-- start MATERIAL TO PROCESS --

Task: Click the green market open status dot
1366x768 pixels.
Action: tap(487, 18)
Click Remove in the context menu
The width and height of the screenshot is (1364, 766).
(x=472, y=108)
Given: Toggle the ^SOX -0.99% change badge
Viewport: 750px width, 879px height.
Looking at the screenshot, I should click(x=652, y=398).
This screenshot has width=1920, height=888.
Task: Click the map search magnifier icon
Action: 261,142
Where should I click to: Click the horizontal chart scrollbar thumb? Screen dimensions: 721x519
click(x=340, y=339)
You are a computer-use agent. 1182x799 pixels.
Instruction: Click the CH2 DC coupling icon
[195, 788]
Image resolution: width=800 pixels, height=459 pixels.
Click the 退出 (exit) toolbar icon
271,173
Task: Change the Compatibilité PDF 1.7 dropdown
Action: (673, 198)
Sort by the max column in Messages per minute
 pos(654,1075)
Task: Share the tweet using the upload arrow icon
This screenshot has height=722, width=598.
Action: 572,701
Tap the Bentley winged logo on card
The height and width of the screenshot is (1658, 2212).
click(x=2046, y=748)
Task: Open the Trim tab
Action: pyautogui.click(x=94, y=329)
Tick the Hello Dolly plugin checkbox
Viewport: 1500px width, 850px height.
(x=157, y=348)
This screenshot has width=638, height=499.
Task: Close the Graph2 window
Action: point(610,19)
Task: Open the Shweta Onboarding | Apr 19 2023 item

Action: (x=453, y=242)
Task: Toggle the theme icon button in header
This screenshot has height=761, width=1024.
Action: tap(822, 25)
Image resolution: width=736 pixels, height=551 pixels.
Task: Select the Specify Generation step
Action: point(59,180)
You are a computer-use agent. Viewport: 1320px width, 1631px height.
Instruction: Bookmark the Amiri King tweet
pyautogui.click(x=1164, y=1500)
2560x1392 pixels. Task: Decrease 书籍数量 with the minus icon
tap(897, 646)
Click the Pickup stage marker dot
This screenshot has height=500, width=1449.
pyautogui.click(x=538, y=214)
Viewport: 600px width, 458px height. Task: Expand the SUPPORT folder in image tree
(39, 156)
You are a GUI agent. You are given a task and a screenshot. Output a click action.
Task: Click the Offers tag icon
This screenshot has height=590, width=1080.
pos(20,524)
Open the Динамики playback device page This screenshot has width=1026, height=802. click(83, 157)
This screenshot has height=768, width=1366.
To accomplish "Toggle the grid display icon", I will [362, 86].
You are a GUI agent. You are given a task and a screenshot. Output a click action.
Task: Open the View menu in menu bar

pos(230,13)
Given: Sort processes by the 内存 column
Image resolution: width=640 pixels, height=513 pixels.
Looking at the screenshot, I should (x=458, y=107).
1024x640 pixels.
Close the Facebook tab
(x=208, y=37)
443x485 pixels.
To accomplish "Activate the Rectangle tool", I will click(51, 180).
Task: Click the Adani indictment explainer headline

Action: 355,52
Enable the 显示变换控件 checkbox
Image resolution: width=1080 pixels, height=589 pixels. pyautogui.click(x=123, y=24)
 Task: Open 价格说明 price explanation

-- end MATERIAL TO PROCESS --

__PROBLEM TO SOLVE__: Reproduce verbatim the lines from the one containing "You are a computer-use agent. Viewport: 1320px" through the one containing "pyautogui.click(x=538, y=214)", including both of those lines.

__CORRECT ANSWER__:
You are a computer-use agent. Viewport: 1320px width, 1631px height.
Instruction: Bookmark the Amiri King tweet
pyautogui.click(x=1164, y=1500)
2560x1392 pixels. Task: Decrease 书籍数量 with the minus icon
tap(897, 646)
Click the Pickup stage marker dot
This screenshot has height=500, width=1449.
pyautogui.click(x=538, y=214)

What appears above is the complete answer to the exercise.